Novo Decreto 10.899/2026: Regras para Compensação Florestal e Ambiental em Goiás

Entenda como calcular o valor, quando vale a pena e as fórmulas aplicadas

6 min de leitura 73 acessos Solis Consultoria Ambiental e Mineral
Neste artigo
  1. Quando vale a pena optar pelo depósito no Fundo?
  2. Existe situação em que NÃO vale a pena?
  3. Como é a fórmula de cálculo geral?
  4. Existem situações em que o cálculo é diferente?
  5. Em qual caso eu uso qual fórmula?
  6. Entendendo os Fatores Multiplicadores (FMF e FMD)

Publicado no final de abril de 2026, o Decreto Estadual nº 10.899 regulamenta a Lei nº 21.231/2022 e traz diretrizes claras sobre como deve ser calculado o depósito em conta específica do Fundo Estadual de Meio Ambiente para cumprimento de obrigações de compensação florestal e compensação por danos ambientais em áreas rurais de Goiás.

O novo texto traz inovações importantes na forma de calcular os passivos ambientais, instituindo fórmulas complexas baseadas no Valor da Terra Nua (VTN), mas também oferecendo oportunidades de descontos e opções flexíveis para o empreendedor.
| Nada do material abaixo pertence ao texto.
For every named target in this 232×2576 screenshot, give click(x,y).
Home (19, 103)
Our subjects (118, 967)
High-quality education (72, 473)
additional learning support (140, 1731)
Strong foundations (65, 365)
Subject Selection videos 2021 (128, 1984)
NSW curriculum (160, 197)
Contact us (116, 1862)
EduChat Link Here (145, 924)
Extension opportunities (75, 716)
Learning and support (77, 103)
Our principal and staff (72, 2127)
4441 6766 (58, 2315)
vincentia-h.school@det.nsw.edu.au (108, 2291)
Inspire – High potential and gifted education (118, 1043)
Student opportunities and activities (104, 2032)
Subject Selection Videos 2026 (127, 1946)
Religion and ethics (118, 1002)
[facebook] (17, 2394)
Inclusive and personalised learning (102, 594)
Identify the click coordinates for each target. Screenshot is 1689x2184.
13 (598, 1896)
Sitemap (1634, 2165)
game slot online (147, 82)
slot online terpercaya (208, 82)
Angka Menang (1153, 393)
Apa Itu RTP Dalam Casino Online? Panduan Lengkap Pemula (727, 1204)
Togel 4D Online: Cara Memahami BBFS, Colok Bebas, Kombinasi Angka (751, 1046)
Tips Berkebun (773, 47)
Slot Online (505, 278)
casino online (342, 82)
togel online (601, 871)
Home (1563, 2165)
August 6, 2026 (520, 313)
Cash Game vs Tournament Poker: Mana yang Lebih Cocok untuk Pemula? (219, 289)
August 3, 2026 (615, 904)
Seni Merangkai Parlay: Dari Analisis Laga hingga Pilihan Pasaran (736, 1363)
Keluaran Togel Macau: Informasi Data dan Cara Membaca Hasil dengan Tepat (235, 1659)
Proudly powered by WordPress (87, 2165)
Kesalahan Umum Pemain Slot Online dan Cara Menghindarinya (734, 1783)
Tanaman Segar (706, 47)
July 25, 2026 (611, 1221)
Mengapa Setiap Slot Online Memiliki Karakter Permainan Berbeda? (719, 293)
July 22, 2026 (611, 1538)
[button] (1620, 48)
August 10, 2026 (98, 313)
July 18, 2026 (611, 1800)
Abaixo, respondemos as principais dúvidas sobre a aplicação deste decreto.

Quando vale a pena optar pelo depósito no Fundo?

Desconto de 30% para pagamento rápido: O decreto garante um generoso desconto de 30% sobre o montante total devido para quem realizar a quitação integral do valor, seja à vista ou parcelado em até 12 prestações mensais (um ano).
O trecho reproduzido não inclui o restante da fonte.